According to research recently published in in the journal, humans aren’t the only creatures who get a good buzz from caffeine. It turns out that plants produce caffeine-laced nectar to attract honeybees and to keep the insects keep coming back for more. The psychoactive drug enables organisms rooted to the ground to influence the behavior of their moving pollinators. Not only does this new information shed light on how plants and pollinators have co-evolved, but it explains similarities in brain chemistry across the animal kingdom.

Thanks to a study by Geraldine Wright and her colleagues at Newcastle University in England, we now have little more insight on why bees are such hard workers and why they favor certain flowers. While some plants may choose to produce large amounts of nectar or blooms that resemble potential pollinator mates, others synthesize chemicals to ensure that their flying friends visit often. Wright did not set out to examine the evolutionary strategies of plants, but rather to use the honeybee as a model of investigating how certain drugs are commonly abused. Eight or nine years ago, she ran across a paper that mentioned caffeine in floral nectar, and it piqued her interest.
There are several varieties of citrus and coffee plants that produce toxic levels of caffeine in their leaves and tissues, but have low concentrations similar to that of coffee in their nectar. While the toxic levels are thought to ward off predators, the nectar may be a means of offering an incentive to pollinators. Wright conducted learning experiments with bees where she offered a treat associated with an odor. The reward consisted of either plain sugar water, or sugar water laced with caffeine.

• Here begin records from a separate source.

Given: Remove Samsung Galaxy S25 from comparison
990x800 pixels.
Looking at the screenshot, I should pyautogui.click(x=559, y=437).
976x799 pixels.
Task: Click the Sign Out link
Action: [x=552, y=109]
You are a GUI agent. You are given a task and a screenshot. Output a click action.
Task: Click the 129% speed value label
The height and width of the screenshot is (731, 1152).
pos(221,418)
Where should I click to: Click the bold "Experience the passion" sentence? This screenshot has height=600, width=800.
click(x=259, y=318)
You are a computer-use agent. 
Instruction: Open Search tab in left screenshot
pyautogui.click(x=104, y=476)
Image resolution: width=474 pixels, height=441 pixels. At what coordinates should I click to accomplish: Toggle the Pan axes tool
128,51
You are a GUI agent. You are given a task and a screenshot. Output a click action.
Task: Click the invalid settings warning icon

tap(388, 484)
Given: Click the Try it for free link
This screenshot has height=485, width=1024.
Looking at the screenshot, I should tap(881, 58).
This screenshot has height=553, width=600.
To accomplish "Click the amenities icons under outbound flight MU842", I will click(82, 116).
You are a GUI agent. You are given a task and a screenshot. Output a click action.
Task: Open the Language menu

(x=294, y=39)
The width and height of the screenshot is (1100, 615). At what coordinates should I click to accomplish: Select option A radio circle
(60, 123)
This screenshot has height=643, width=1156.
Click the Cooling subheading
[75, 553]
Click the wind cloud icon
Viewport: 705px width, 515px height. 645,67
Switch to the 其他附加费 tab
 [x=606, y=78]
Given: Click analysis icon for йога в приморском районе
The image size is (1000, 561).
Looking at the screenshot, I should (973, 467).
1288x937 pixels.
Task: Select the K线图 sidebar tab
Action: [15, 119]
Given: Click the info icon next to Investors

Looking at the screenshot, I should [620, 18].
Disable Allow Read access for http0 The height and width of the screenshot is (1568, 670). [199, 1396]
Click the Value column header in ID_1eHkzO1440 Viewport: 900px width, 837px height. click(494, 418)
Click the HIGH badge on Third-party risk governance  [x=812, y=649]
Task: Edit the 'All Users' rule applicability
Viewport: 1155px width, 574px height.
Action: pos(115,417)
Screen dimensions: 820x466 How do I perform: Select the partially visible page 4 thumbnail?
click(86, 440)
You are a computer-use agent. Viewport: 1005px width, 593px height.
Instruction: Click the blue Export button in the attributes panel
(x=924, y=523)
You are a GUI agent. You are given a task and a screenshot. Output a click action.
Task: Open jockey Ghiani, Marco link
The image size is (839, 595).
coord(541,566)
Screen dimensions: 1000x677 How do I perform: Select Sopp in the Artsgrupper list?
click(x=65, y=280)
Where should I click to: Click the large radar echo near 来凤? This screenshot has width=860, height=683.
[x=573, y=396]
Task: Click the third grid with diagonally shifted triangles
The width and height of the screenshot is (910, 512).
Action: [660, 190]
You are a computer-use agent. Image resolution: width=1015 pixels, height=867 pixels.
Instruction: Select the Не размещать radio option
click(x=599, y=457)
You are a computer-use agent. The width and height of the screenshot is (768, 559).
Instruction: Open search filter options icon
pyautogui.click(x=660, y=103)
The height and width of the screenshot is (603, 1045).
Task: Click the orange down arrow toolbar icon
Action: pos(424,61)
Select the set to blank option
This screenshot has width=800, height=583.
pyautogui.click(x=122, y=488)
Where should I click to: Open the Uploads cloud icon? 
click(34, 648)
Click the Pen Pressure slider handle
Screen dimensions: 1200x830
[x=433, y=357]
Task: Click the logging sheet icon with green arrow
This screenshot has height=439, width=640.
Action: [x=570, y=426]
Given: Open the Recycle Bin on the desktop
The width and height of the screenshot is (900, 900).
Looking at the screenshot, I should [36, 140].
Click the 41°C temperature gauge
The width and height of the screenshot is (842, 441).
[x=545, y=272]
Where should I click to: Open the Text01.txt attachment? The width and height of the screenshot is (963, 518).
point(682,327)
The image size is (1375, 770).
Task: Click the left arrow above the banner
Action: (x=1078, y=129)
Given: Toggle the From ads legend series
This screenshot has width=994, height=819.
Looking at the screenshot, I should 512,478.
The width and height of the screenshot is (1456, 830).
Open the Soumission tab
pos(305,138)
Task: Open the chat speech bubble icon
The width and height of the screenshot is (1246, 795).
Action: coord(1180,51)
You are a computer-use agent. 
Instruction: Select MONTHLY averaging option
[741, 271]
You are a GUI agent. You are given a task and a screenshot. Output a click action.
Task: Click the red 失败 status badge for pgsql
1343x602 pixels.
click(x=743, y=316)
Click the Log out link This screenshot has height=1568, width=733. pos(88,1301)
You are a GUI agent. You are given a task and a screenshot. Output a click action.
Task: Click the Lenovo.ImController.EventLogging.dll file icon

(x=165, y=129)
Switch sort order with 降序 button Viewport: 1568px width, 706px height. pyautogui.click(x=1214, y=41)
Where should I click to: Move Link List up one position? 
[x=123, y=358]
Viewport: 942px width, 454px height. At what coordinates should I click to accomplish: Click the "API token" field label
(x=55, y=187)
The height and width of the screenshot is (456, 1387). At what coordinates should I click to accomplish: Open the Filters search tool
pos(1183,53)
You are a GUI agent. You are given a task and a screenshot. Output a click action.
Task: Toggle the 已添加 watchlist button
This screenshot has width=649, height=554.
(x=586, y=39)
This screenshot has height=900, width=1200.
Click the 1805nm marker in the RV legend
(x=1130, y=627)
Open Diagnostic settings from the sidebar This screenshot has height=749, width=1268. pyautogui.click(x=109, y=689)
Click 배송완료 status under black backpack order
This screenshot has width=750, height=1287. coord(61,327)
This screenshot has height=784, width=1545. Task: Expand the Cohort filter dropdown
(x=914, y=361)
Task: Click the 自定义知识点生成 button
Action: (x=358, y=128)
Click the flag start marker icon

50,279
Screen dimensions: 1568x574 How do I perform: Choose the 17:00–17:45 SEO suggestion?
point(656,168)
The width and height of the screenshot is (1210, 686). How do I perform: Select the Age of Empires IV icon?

While the effect of the chemical was not obvious at first, she found that it soon produced profound changes to the insect’s memory, and that they were able to remember the smell associated with the caffeine. After 24 hours, three times as many bees remembered the odor associated with the caffeine mixture, and twice as many after 72 hours.
When they looked at the effects of caffeine on the bees’ brains, they found that it affected the sensitivity of neurons called Kenyon cells which are associated with learning and memory. The effects of caffeine on human memory remains unclear, but it raises fascinating questions on how the processes of learning have been effected by evolution over vast spans of time.